— EXERCISE TASK —
Collect each line of the listing below that contains the word "Where".

— SUPPLIED MATERIAL —
○ ○ ○ ○ ○

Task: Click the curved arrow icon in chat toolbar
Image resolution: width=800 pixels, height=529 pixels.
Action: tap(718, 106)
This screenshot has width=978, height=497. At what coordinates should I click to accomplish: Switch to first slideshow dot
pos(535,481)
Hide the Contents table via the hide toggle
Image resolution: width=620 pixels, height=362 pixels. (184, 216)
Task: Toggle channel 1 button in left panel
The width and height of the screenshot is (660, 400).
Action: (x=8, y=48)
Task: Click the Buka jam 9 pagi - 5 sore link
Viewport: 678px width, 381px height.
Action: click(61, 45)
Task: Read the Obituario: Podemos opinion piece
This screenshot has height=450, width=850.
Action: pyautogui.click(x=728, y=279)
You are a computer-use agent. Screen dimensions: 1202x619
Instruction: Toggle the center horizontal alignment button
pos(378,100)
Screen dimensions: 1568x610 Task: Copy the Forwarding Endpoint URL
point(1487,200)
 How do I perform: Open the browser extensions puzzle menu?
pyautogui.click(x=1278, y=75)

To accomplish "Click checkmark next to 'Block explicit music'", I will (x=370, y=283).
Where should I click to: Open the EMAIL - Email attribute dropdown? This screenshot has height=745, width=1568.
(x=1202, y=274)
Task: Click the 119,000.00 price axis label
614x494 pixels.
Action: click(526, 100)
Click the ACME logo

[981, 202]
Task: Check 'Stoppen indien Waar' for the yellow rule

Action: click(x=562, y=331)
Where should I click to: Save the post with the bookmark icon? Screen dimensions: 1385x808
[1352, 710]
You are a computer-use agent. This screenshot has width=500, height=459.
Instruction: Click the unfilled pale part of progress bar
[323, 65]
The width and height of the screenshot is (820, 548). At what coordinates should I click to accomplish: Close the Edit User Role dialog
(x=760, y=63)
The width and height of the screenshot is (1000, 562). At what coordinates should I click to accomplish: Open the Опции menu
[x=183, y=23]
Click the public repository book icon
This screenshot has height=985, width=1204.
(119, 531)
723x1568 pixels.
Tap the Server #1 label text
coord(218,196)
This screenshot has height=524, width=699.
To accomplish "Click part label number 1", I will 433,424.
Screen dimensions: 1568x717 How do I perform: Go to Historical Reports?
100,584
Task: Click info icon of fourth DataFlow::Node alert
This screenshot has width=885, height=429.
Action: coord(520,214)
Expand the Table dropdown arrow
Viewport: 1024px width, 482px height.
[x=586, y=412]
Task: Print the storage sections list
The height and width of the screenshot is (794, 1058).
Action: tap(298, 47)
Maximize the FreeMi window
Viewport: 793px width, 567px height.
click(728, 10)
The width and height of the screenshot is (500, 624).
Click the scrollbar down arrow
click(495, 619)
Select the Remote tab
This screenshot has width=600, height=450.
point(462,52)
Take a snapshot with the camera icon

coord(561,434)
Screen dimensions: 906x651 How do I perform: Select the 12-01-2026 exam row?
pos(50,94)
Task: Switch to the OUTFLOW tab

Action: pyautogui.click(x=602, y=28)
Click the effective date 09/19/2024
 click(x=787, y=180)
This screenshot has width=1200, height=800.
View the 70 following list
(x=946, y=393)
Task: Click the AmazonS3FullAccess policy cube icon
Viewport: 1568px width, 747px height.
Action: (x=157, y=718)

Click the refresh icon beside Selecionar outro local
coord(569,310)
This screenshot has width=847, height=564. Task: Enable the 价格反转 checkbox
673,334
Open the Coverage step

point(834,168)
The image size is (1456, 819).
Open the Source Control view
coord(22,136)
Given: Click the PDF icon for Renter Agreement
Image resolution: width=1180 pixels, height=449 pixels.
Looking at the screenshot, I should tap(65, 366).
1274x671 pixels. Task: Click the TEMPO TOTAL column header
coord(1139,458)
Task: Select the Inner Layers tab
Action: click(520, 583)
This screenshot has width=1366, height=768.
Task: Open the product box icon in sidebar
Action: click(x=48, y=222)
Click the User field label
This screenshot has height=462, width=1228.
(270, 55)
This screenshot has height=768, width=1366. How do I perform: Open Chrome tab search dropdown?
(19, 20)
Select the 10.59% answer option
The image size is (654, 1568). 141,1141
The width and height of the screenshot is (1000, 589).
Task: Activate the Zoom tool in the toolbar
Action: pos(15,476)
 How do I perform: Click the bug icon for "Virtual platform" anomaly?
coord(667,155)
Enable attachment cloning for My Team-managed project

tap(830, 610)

○ ○ ○ ○ ○

— PROBLEM SOLUTION —
Where should I click to: Open the EMAIL - Email attribute dropdown? This screenshot has height=745, width=1568.
Where should I click to: Save the post with the bookmark icon? Screen dimensions: 1385x808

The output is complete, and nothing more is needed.